Aujourd’hui de la Croix resplendit le mystère,
Où Dieu souffre la mort aux mortels salutaire.

2. Voilà, du flanc du Christ, étant du fer atteint,
Sors le ruisseau vermeil, qui les crimes éteint :
Céleste lavement des âmes converties,
Mêlant de sang et d’eau ses ondes my-parties.

3. Maintenant s’accomplit aux yeux de l’Univers
L’oracle que David inspira dans ses vers,
Chantant ces mots sacrés sur les tons de sa lyre :
L’Éternel par le bois a planté son Empire.

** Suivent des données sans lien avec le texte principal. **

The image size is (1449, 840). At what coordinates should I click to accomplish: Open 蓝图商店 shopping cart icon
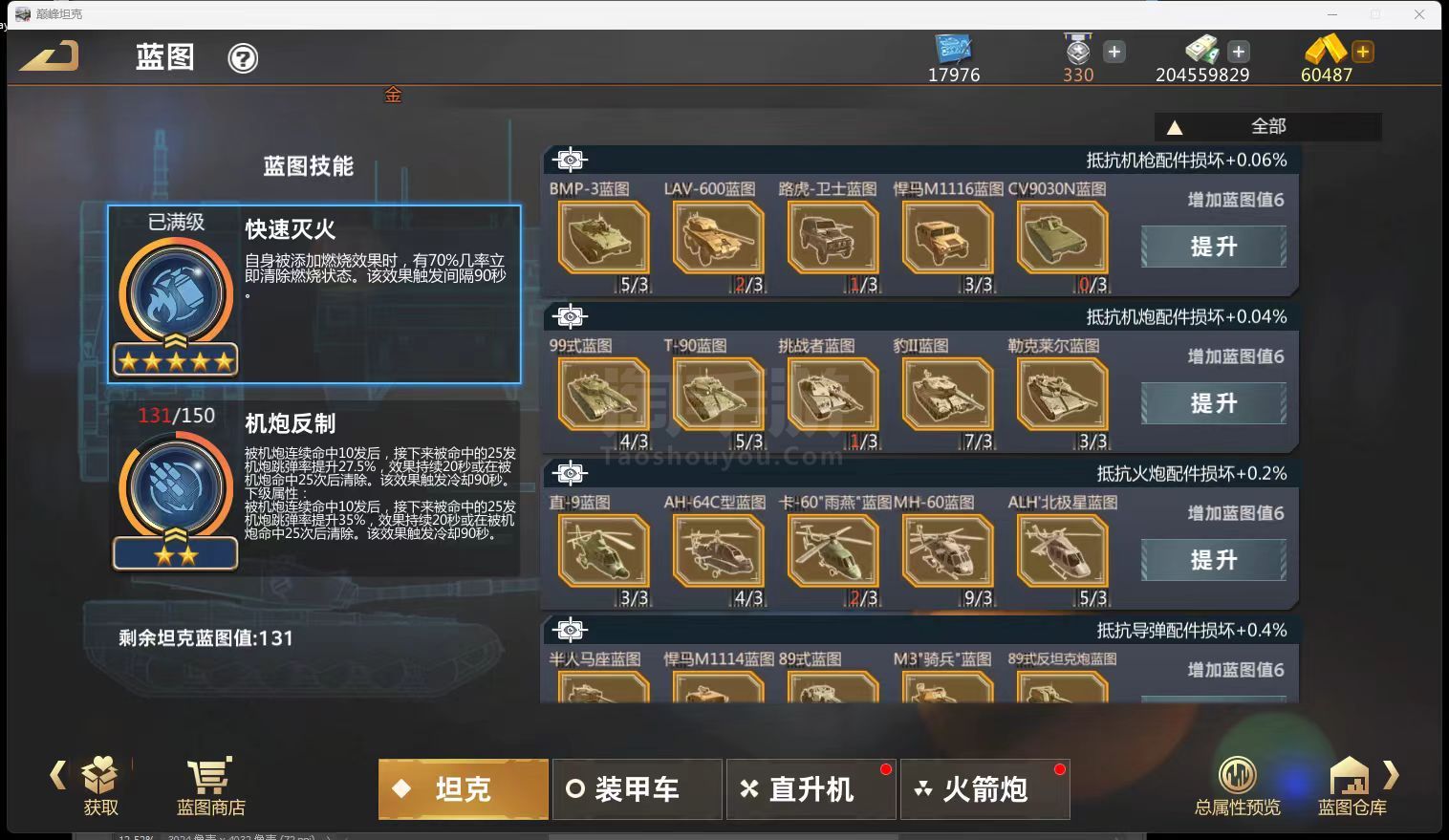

4. Arbre noble et trophée illustre et glorieux,
Orné du vêtement du Roi victorieux :
Plante du Ciel chérie, et des anges chantée,
Pour toucher de sa chair la dépouille sacrée.

5. Tige trois fois heureuse dont le chef exalté,
Soutient le juste prix du monde racheté,
Et balance le corps qui mort, ses bras déploie
Pour ravir aux enfers leur rapine et leur proie.

6. Je te salue, ô Croix, seul espoir des vivants !
En ces jours douloureux de larmes s’abreuvant,
Augmente aux cœurs des bons l’immortelle justice,
Et pardonne aux pécheurs leur mortelle malice.

7. Ainsi puisse ton nom en mérite infini,
Suprême Trinité ! sans fin être béni,
Et ceux que, par la Croix tu délivres de crainte,
Triompher à jamais sous ta bannière sainte. Amen.

Cette version fut choisie, dans les années 1960 et 1970, par Dom René-Jean Hesbert qui traitait huit cents manuscrits. Dans son catalogue Corpus antiphonalium officii, celle-ci est classifiée comme CAO8410 (tome IV). Surtout, elle se trouve dans trois sur douze manuscrits grégoriens plus anciens et sûrs[3].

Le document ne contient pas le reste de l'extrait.